(Stored data)
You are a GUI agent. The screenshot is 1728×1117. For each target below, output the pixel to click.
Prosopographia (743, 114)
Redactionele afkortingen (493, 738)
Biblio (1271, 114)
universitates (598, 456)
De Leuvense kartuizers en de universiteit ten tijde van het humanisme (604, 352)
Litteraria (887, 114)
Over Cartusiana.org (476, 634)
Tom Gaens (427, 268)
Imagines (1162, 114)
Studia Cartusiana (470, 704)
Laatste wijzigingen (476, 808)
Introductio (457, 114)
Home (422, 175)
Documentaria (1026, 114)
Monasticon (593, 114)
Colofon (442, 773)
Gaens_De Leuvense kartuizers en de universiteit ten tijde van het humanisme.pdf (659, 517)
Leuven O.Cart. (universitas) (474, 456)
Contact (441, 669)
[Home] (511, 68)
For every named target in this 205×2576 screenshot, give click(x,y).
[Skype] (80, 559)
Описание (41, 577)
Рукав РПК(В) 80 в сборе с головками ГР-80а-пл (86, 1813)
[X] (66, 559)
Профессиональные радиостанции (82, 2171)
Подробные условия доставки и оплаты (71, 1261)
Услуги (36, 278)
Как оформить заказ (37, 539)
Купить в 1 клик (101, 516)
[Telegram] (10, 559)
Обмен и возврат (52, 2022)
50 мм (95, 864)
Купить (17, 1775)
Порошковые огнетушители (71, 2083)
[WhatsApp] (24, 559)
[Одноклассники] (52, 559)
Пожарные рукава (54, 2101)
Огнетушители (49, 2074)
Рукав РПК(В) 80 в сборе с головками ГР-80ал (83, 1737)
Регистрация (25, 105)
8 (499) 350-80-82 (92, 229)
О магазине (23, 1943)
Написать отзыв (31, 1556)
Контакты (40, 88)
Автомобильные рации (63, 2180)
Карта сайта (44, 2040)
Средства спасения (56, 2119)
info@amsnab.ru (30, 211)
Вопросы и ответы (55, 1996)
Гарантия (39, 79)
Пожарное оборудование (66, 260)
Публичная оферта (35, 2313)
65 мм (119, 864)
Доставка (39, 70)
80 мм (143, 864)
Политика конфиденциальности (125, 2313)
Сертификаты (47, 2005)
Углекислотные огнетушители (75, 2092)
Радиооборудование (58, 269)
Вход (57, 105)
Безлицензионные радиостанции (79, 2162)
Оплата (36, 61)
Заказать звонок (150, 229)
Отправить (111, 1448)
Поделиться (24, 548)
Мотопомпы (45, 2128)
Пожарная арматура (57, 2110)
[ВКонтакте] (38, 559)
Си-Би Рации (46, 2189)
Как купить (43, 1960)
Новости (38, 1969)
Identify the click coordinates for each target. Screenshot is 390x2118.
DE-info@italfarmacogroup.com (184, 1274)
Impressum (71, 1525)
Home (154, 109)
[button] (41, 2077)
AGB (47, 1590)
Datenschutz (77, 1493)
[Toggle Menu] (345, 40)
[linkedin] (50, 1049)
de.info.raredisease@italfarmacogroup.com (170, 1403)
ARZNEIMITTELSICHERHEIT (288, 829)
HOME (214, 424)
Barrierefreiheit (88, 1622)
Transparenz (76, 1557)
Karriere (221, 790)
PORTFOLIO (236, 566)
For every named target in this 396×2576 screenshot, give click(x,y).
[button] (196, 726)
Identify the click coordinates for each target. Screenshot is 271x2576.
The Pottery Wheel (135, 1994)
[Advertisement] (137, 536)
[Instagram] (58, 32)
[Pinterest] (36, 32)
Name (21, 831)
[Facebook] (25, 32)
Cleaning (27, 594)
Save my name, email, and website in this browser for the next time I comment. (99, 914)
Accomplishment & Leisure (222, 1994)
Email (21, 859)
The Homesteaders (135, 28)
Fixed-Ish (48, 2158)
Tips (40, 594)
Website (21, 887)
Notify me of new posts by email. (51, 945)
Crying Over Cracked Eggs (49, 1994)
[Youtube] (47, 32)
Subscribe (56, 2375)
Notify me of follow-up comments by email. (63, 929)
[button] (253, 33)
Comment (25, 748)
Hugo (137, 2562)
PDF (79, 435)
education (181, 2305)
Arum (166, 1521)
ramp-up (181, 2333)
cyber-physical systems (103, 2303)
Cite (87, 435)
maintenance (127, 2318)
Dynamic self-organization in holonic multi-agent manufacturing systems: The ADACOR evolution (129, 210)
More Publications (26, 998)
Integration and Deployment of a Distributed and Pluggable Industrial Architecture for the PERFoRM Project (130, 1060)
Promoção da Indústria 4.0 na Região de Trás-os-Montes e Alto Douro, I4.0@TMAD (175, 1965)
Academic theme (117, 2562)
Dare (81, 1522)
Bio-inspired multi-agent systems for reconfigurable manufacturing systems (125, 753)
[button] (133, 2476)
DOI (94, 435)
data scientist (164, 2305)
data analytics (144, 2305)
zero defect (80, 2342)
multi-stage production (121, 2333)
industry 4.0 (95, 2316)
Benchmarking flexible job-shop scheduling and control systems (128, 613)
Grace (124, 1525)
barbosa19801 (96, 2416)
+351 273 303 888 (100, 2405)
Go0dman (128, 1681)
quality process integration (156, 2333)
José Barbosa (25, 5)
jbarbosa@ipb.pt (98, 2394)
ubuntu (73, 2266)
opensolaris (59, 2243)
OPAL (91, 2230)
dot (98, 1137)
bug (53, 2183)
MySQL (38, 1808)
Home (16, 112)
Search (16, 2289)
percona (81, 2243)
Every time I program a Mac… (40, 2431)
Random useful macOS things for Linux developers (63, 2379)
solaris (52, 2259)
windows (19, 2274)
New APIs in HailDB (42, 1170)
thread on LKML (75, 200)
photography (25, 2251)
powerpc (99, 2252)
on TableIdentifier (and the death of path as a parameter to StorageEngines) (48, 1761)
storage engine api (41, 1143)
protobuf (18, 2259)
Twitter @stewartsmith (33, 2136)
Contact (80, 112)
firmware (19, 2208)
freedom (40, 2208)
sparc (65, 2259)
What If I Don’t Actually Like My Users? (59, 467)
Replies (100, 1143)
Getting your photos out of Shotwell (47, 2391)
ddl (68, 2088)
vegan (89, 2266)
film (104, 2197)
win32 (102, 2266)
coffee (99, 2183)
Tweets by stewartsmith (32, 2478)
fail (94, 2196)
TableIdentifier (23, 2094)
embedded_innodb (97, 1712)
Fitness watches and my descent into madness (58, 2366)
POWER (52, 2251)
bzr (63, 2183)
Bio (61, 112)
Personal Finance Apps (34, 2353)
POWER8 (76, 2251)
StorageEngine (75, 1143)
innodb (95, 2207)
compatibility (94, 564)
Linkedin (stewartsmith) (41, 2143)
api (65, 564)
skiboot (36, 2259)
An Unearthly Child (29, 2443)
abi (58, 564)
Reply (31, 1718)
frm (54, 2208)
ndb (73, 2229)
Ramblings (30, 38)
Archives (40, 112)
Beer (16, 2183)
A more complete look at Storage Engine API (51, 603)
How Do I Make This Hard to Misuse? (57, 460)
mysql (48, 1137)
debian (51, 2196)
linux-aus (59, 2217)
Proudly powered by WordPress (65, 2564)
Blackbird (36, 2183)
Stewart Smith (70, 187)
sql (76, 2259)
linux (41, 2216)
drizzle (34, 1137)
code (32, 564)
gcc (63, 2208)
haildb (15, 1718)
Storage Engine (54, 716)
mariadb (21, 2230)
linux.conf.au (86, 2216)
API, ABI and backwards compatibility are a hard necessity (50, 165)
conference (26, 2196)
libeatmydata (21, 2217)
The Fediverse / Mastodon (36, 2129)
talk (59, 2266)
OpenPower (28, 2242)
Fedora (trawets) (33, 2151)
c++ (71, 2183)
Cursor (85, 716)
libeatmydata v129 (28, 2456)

→ Task item: Please go through the data and copy each line containing the word "info".

→ Answer to this problem:
info@amsnab.ru (30, 211)
DE-info@italfarmacogroup.com (184, 1274)
de.info.raredisease@italfarmacogroup.com (170, 1403)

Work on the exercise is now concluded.